CEO Chris Winfrey is open to more cable consolidation.

Charter Down 120,000 Broadband Subs
Photo of a Charter/Spectrum van, from the company.

WASHINGTON, April 24, 2026 – Charter Communications posted deeper‑than‑expected broadband losses in the first quarter, underscoring the competitive pressure facing the cable giant as it works to close a major transaction later this year.

Charter said Friday it lost 120,000 broadband subscribers in the quarter, worse than analysts had expected and worse than the same time last year.

It was unwelcome news after fellow cable giant Comcast reported Wednesday it had lost just 65,000 subscribers in the same period. Charter stock tumbled nearly 24 percent after the company’s earnings call Friday morning.

Comcast had the benefit of a huge advertising platform from major sporting events like the Olympics and Super Bowl on its NBC network. Comcast executives attributed more than half the company’s improvement year-over-year, about 100,000 subscribers, to that advertising push.

Charter CEO Chris Winfrey said the company was still seeing rough competition from fiber and fixed wireless, particularly from AT&T, plus households ditching broadband altogether and relying solely on mobile service. He said the presence of satellite broadband was also likely impacting new subscriber rates in rural areas where Charter is expanding its footprint.

The company has been leaning into bundling its fixed broadband, wireless, and increasingly video services, plus more transparent pricing in a bid to turn customer perception around and slow the losses. Winfrey said that was still the plan.

“We offer more for less than our competitors,” Charter CEO Chris Winfrey said. “Our results don’t yet reflect that reality given the legacy reputation of cable.”

Comcast has been running a similar playbook and has instituted five-year price locks, as has cable operator Optimum, formerly Altice USA. Winfrey said Charter had tried out price locks before, but hadn’t seen much of a benefit.

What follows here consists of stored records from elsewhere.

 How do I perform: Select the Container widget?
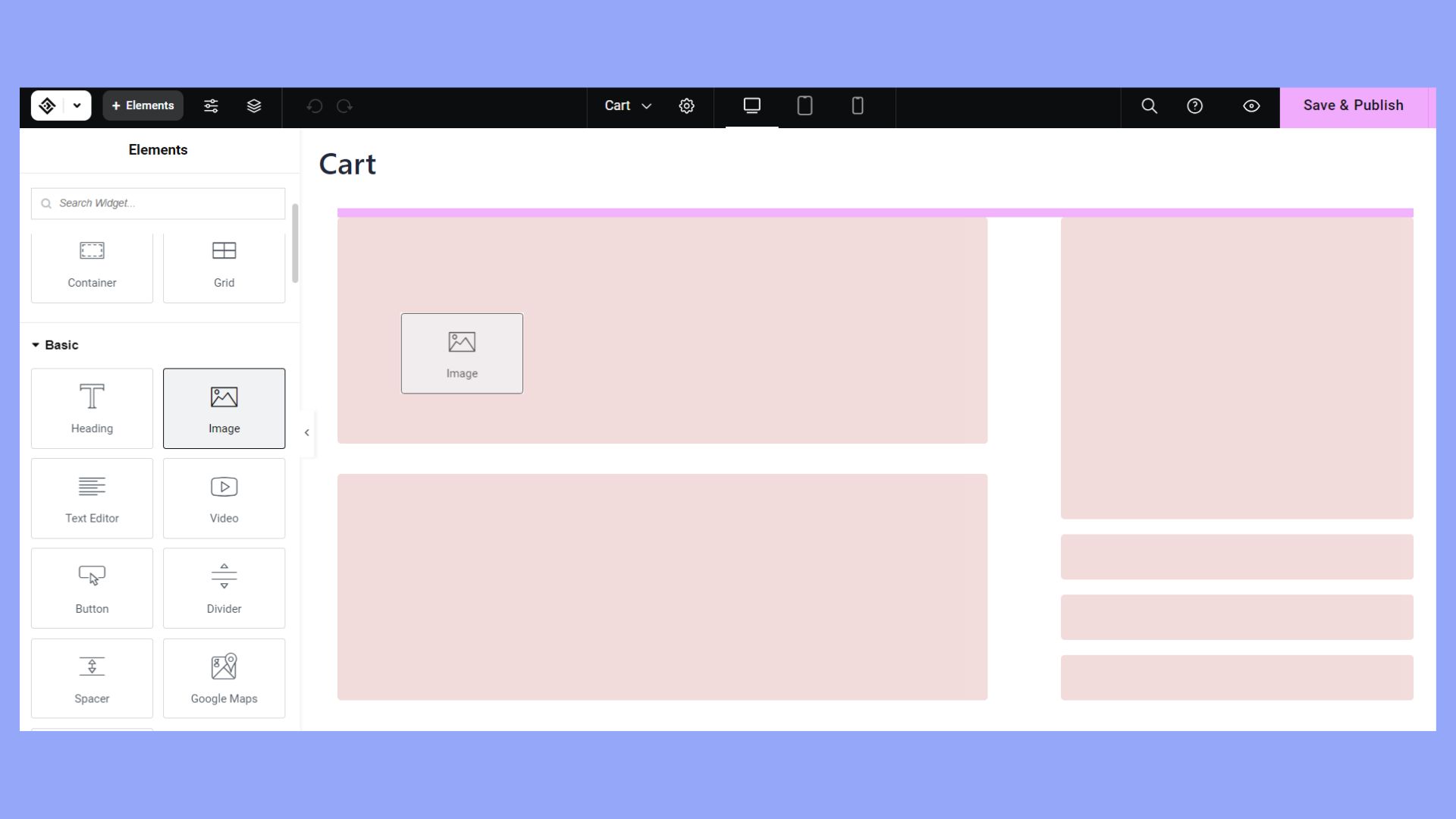coord(91,265)
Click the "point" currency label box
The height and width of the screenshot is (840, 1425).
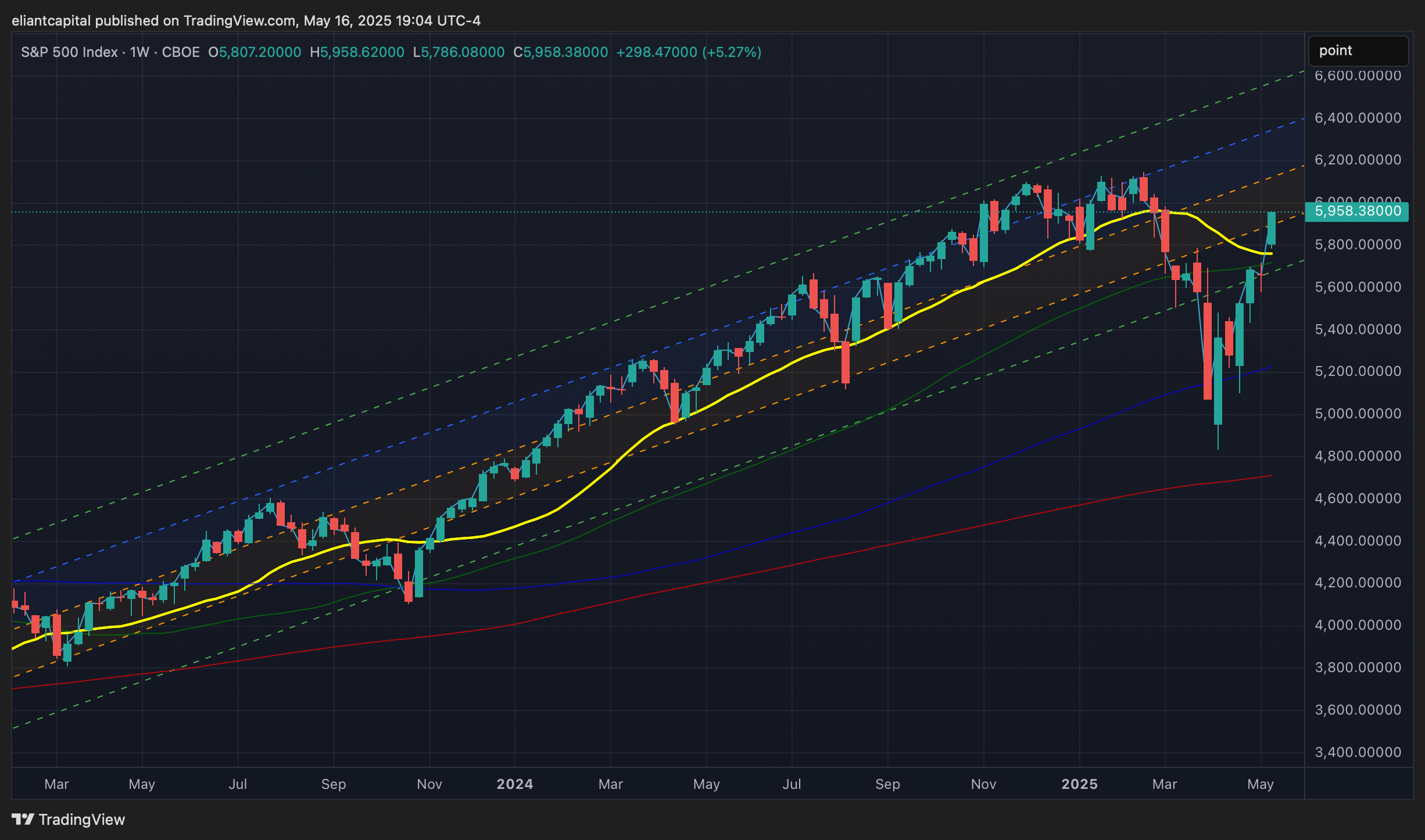pos(1358,51)
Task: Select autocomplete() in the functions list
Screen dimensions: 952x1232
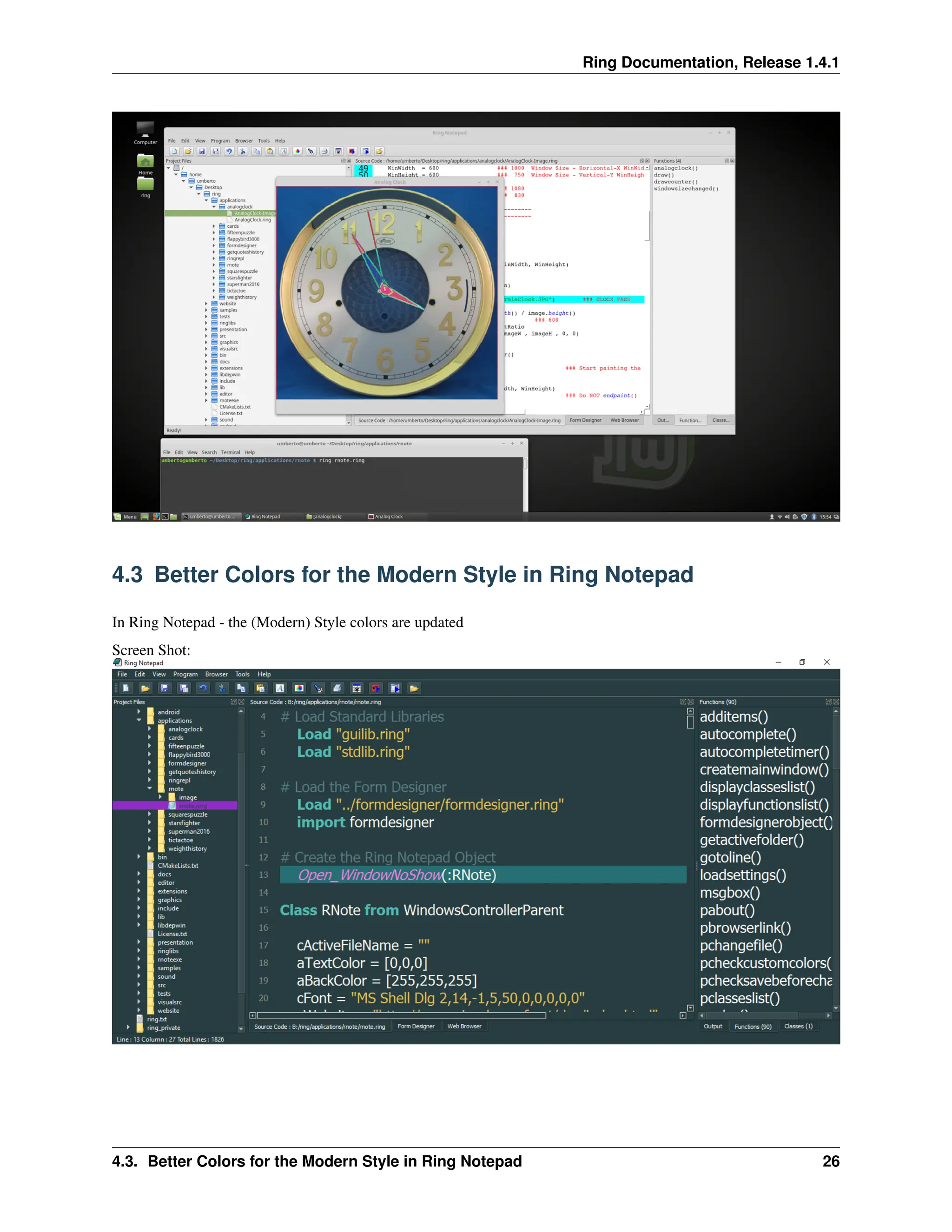Action: coord(747,734)
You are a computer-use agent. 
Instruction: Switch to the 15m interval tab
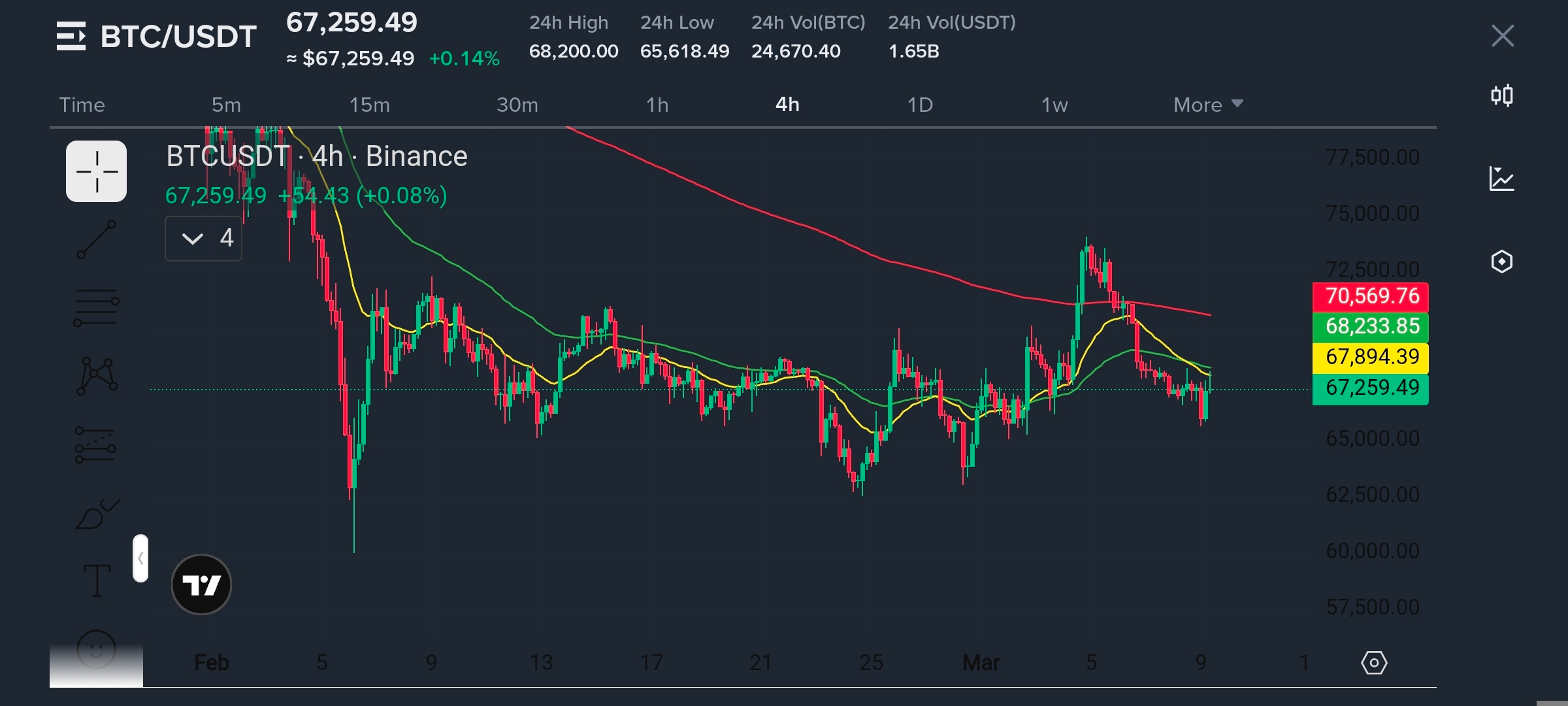coord(369,105)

“When we’ve run some trials around five-year guarantees or five-year price locks, we try different things, we haven’t necessarily seen the lift ourselves,” he said. “But maybe that’s because we didn’t do it at scale.”

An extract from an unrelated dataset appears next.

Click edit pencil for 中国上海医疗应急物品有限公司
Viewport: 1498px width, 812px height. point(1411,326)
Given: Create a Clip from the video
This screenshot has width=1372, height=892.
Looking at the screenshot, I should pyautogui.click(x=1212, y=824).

He said the company was “happy to adopt” measures that worked for other cable operators, but that it was “trying things left and right” to attract new customers. About 45 percent of Charter’s residential customers are now on new pricing plans launched in late 2024, he added.

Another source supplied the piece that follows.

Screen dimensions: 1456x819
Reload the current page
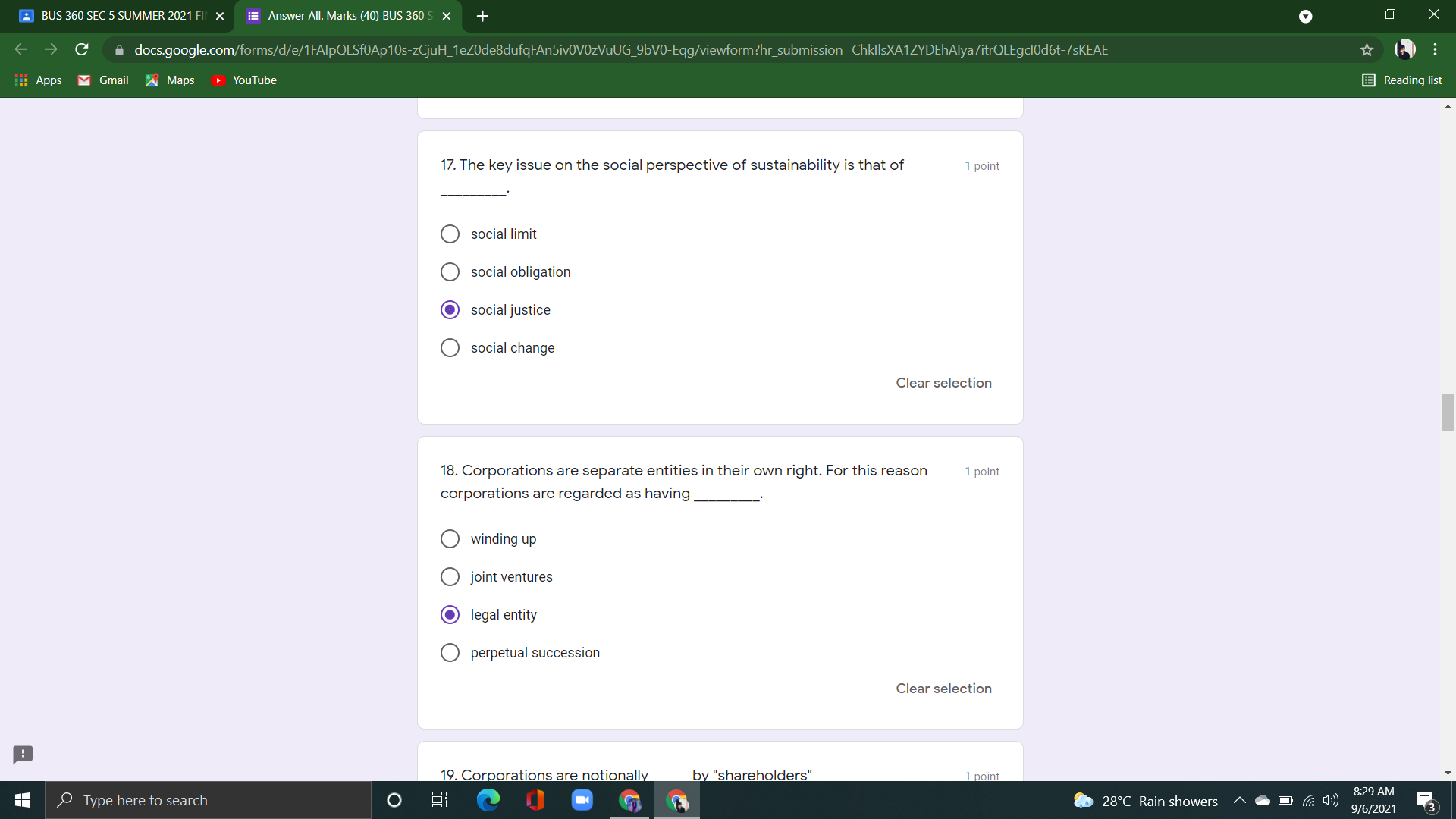[81, 49]
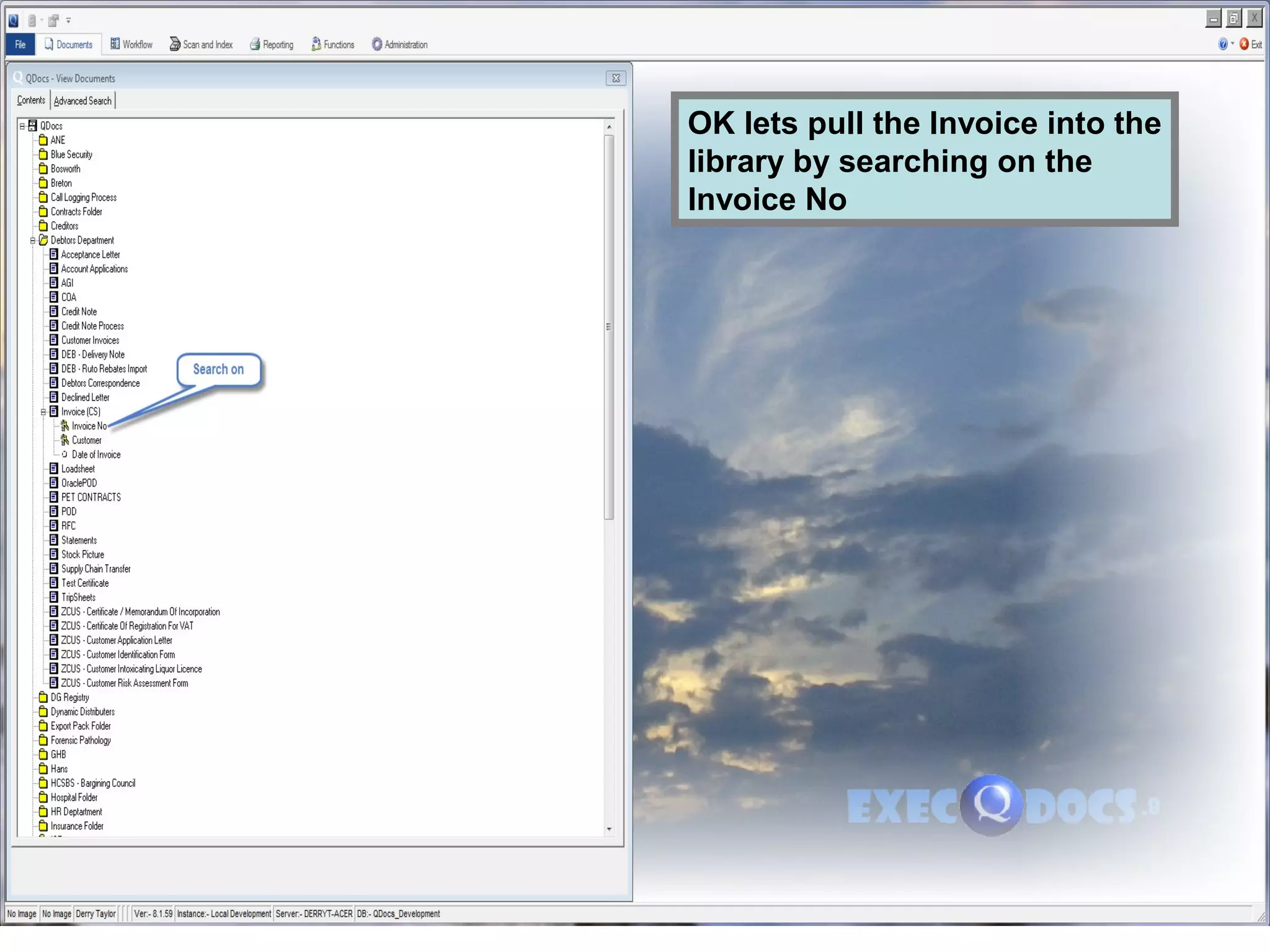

Charter ended the quarter with 29.5 million broadband subscribers, including residential and small business, and 58.6 million passings. 

While the subscriber metrics were bad news, New Street Research analyst Vikash Harlalka noted that based on the companies to have reported so far, the residential broadband market is on track to add more subscribers than one year ago. That industry growth is a prerequisite for cable losses to stabilize, he wrote 

“Broadband industry growth needs to recover for cable subscriber losses to recover. So, there are early signs we are getting there,” he wrote.

Mobile, convergence

Charter added 358,000 mobile lines for a total of 12.1 million. That was also below analyst estimates and lower than last year’s 507,000.

Charter CFO Jessica Fischer said the slowdown was partly due to “heavy device subsidy activity” by the major wireless carriers.

Bundling mobile and home broadband together is a major part of Charter’s strategy to keep customers around. Those bundles have also increasingly featured Charter’s video services, which have been losing much fewer subscribers in recent quarters. Video subscribers fell by 60,000, better than expected and much better than last year.

Pushing those bundles, in addition to Charter’s already lower prices, will be the plan once Charter acquires Cox’s more than 12-million location footprint and more than 6 million subscribers. Winfrey said the deal was on track for a summer approval by the California Public Utilities Commission.

The cable giants have “an enormous footprint advantage” with their sprawling wireline footprints, MoffettNathanson founder Craig Moffett wrote in a Friday note. 

“If the new basis of competition is to be convergence, then the most important metrics to watch aren’t so much around broadband as around wireless” and video, he wrote. “Charter’s mobile sub growth remains robust, but as the subscriber base grows, churn exerts a growing drag on quarterly net additions.”

Cable M&A?

Like on Comcast’s call Thursday, analysts asked Charter executives about the possibility of more cable consolidation. Winfrey said he wasn’t opposed, but reiterated he wasn’t talking about a specific company.

“We like cable as an investment. I think it’s a great business. We’d like to acquire more cable assets if it can be done at an appropriate price [and] conditions,” Winfrey said. “In the end, we’re just regional competitors. Each of the cable companies is a regional competitor. We don’t overlap, and all of us are competing against national and global competitors.”

He did note that the larger the deal, the larger the cost savings from merging operations.

Comcast executives had also appeared open to a deal of some kind on Thursday.

“We feel even better about the odds of a Comcast-Charter merger today than we did before,” Harlalka wrote in a Thursday note after Comcast’s call.